begin Dataset rows

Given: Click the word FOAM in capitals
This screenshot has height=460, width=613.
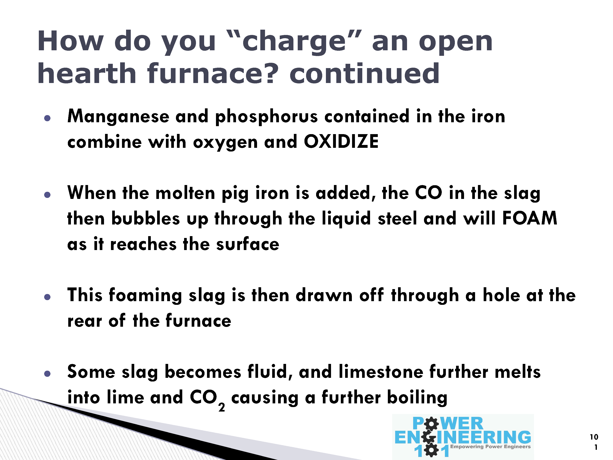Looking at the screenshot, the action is coord(530,218).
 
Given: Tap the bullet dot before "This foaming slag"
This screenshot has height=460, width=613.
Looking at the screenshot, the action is coord(47,297).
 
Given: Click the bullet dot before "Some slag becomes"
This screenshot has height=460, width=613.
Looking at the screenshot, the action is coord(47,374).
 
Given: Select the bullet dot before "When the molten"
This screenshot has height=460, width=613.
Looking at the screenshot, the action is coord(47,195).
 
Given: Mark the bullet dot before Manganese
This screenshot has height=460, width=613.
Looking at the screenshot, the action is coord(47,118).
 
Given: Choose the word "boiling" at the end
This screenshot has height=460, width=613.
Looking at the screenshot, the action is coord(417,398).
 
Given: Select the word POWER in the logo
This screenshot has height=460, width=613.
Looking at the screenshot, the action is coord(448,423).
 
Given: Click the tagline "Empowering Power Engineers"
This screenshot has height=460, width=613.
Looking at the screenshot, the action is coord(490,447).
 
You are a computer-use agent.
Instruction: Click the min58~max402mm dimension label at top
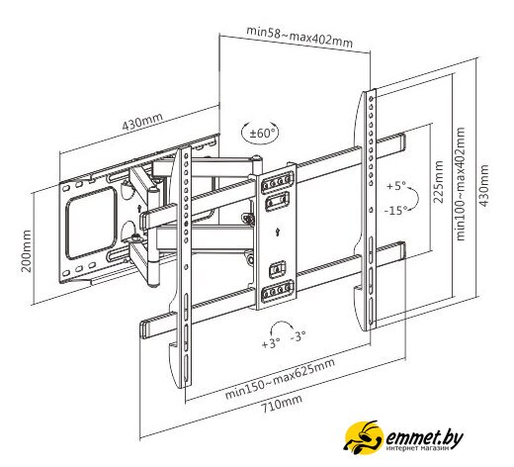point(300,37)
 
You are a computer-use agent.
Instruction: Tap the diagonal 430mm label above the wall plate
point(142,122)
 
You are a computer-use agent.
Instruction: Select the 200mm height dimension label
point(27,251)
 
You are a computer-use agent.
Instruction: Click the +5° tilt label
point(396,186)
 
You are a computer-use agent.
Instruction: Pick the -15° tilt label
point(395,210)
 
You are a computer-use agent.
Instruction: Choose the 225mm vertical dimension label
point(438,182)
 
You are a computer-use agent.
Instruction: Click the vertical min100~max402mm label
point(460,184)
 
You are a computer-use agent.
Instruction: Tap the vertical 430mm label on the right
point(483,185)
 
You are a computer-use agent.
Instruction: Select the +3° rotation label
point(271,343)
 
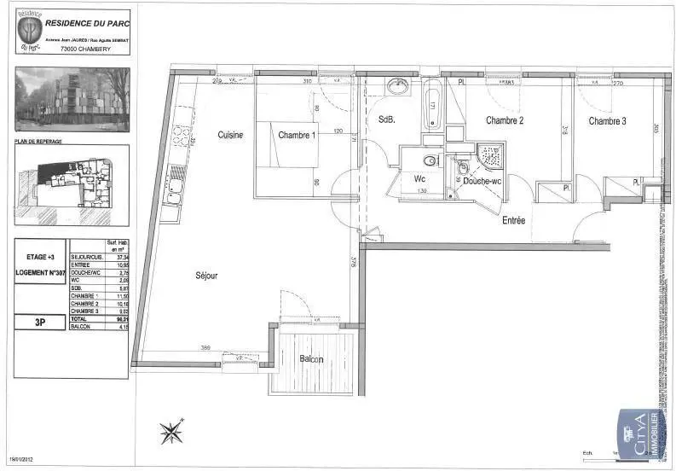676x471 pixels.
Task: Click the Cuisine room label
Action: [230, 136]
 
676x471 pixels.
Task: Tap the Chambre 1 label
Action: [297, 136]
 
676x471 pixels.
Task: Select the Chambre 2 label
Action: [505, 121]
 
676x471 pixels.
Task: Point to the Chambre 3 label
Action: [608, 122]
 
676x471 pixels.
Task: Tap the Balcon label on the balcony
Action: [311, 359]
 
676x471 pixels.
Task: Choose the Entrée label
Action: [513, 220]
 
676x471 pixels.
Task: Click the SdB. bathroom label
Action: [386, 121]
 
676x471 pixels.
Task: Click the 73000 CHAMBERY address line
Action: [86, 49]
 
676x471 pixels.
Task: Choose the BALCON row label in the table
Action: [82, 326]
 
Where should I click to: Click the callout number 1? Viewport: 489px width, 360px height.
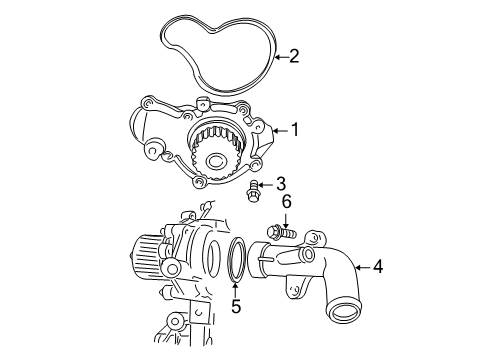294,129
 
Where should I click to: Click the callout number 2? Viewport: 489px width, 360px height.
294,56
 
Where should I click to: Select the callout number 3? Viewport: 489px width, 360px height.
281,184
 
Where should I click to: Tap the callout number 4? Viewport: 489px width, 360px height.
377,267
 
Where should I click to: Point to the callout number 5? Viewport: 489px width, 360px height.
236,307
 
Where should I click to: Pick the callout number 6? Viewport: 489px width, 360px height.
286,202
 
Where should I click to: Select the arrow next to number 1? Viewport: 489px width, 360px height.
277,129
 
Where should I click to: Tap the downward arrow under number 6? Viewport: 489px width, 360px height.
286,218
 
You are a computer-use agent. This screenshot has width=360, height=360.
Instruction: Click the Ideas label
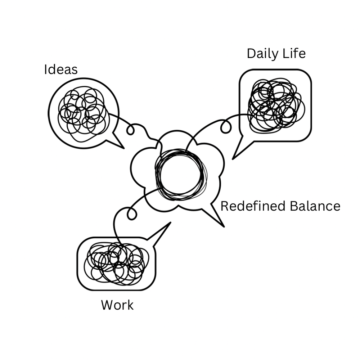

end Dataset rows

(Stated task)
Please put every line of all the rows above into a numbered list, skipping blank lines and leaving the pictures out.

(Result of the exercise)
1. Given: Click the word FOAM in capitals
2. This screenshot has height=460, width=613.
3. Looking at the screenshot, the action is coord(530,218).
4. Given: Tap the bullet dot before "This foaming slag"
5. This screenshot has height=460, width=613.
6. Looking at the screenshot, the action is coord(47,297).
7. Given: Click the bullet dot before "Some slag becomes"
8. This screenshot has height=460, width=613.
9. Looking at the screenshot, the action is coord(47,374).
10. Given: Select the bullet dot before "When the molten"
11. This screenshot has height=460, width=613.
12. Looking at the screenshot, the action is coord(47,195).
13. Given: Mark the bullet dot before Manganese
14. This screenshot has height=460, width=613.
15. Looking at the screenshot, the action is coord(47,118).
16. Given: Choose the word "boiling" at the end
17. This screenshot has height=460, width=613.
18. Looking at the screenshot, the action is coord(417,398).
19. Given: Select the word POWER in the logo
20. This screenshot has height=460, width=613.
21. Looking at the screenshot, the action is coord(448,423).
22. Given: Click the tagline "Empowering Power Engineers"
23. This screenshot has height=460, width=613.
24. Looking at the screenshot, the action is coord(490,447).
25. You are a computer-use agent.
26. Instruction: Click the min58~max402mm dimension label at top
27. point(300,37)
28. You are a computer-use agent.
29. Instruction: Tap the diagonal 430mm label above the wall plate
30. point(142,122)
31. You are a computer-use agent.
32. Instruction: Select the 200mm height dimension label
33. point(27,251)
34. You are a computer-use agent.
35. Instruction: Click the +5° tilt label
36. point(396,186)
37. You are a computer-use agent.
38. Instruction: Pick the -15° tilt label
39. point(395,210)
40. You are a computer-use agent.
41. Instruction: Choose the 225mm vertical dimension label
42. point(438,182)
43. You are a computer-use agent.
44. Instruction: Click the vertical min100~max402mm label
45. point(460,184)
46. You are a computer-use agent.
47. Instruction: Tap the vertical 430mm label on the right
48. point(483,185)
49. You are a computer-use agent.
50. Instruction: Select the +3° rotation label
51. point(271,343)
52. 676x471 pixels.
53. Task: Click the Cuisine room label
54. Action: [230, 136]
55. 676x471 pixels.
56. Task: Tap the Chambre 1 label
57. Action: [297, 136]
58. 676x471 pixels.
59. Task: Select the Chambre 2 label
60. Action: [505, 121]
61. 676x471 pixels.
62. Task: Point to the Chambre 3 label
63. Action: [608, 122]
64. 676x471 pixels.
65. Task: Tap the Balcon label on the balcony
66. Action: [311, 359]
67. 676x471 pixels.
68. Task: Choose the Entrée label
69. Action: [513, 220]
70. 676x471 pixels.
71. Task: Click the SdB. bathroom label
72. Action: [386, 121]
73. 676x471 pixels.
74. Task: Click the 73000 CHAMBERY address line
75. Action: [86, 49]
76. 676x471 pixels.
77. Task: Choose the BALCON row label in the table
78. Action: [82, 326]
79. Where should I click to: Click the callout number 1? Viewport: 489px width, 360px height.
80. 294,129
81. Where should I click to: Click the callout number 2? Viewport: 489px width, 360px height.
82. 294,56
83. Where should I click to: Select the callout number 3? Viewport: 489px width, 360px height.
84. 281,184
85. Where should I click to: Tap the callout number 4? Viewport: 489px width, 360px height.
86. 377,267
87. Where should I click to: Point to the callout number 5? Viewport: 489px width, 360px height.
88. 236,307
89. Where should I click to: Pick the callout number 6? Viewport: 489px width, 360px height.
90. 286,202
91. Where should I click to: Select the arrow next to number 1? Viewport: 489px width, 360px height.
92. 277,129
93. Where should I click to: Tap the downward arrow under number 6? Viewport: 489px width, 360px height.
94. 286,218
95. You are a computer-use agent. This screenshot has width=360, height=360.
96. Instruction: Click the Ideas label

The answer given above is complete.